Lucas has not found any golden goose inside Imation nor managed to buy one outside either.

Shareholder: 'We have seen nothing to prove that this strategy is going to work.'

Basically, with a few exceptions, Imation, appearing to think manufacturing its own media technology is boring, sells me-too non-premium products to too few customers to make any significant difference to its revenues. Over a period when storage companies like SanDisk, which manufactures consumer flash memory products, have more than maintained their share value – $42.4 was its peak 2003 price with the current price being $48.07 – Imation's management did not invest in new product manufacturing.

It preferred, instead, to sell commodity product through its branded channels. Since the start of 2003 Imation has lost 41.45 per cent of its value and SanDisk has gained 438.56 per cent in value. This is especially ironic as Imation says it was the flash market leader in 2006. Who says manufacturing is boring now?
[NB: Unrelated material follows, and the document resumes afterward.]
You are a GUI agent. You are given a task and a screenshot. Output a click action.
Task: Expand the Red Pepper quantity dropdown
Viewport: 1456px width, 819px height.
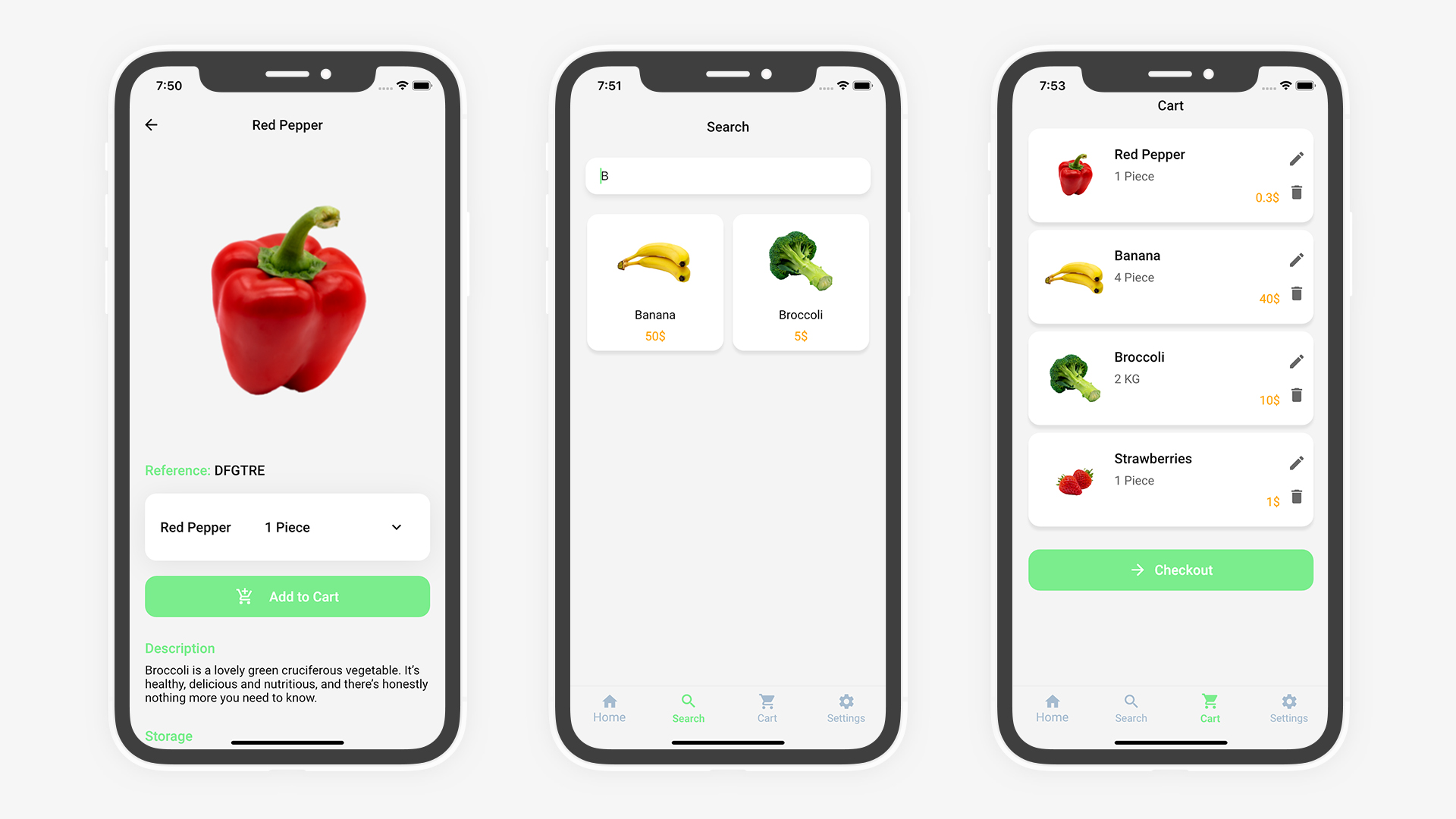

At present optical media sales represent 40 per cent of Imation's business, with tape representing 25 per cent. Revenues in both product categories are declining and are expected to continue declining.

Not like Tandberg

Tape drive and cartridge supplier Tandberg nearly went bankrupt around 2005. Like Imation, it signed a manufacturing deal with ProStor for its RDX removable drives, did well with them via OEM deals and its own branded sales, and bought ProStor's RDX assets in May 2011.

Basically RDX was the growth recovery medicine for Tandberg and it worked. Imation had its own Odyssey removable disk drive products but did not do well against Tandberg's competing and overlapping product, until it worked out this overlap was undesirable. It then bought the InfiniVault RDX autoloader business from ProStor, no doubt thinking it would sell a lot of RDX cartridges on the back of that; the older shaver and razor blade business model rearing its head again.

Tandberg had the spur of near bankruptcy to spark its rebirth. Imation has not met that watershed yet.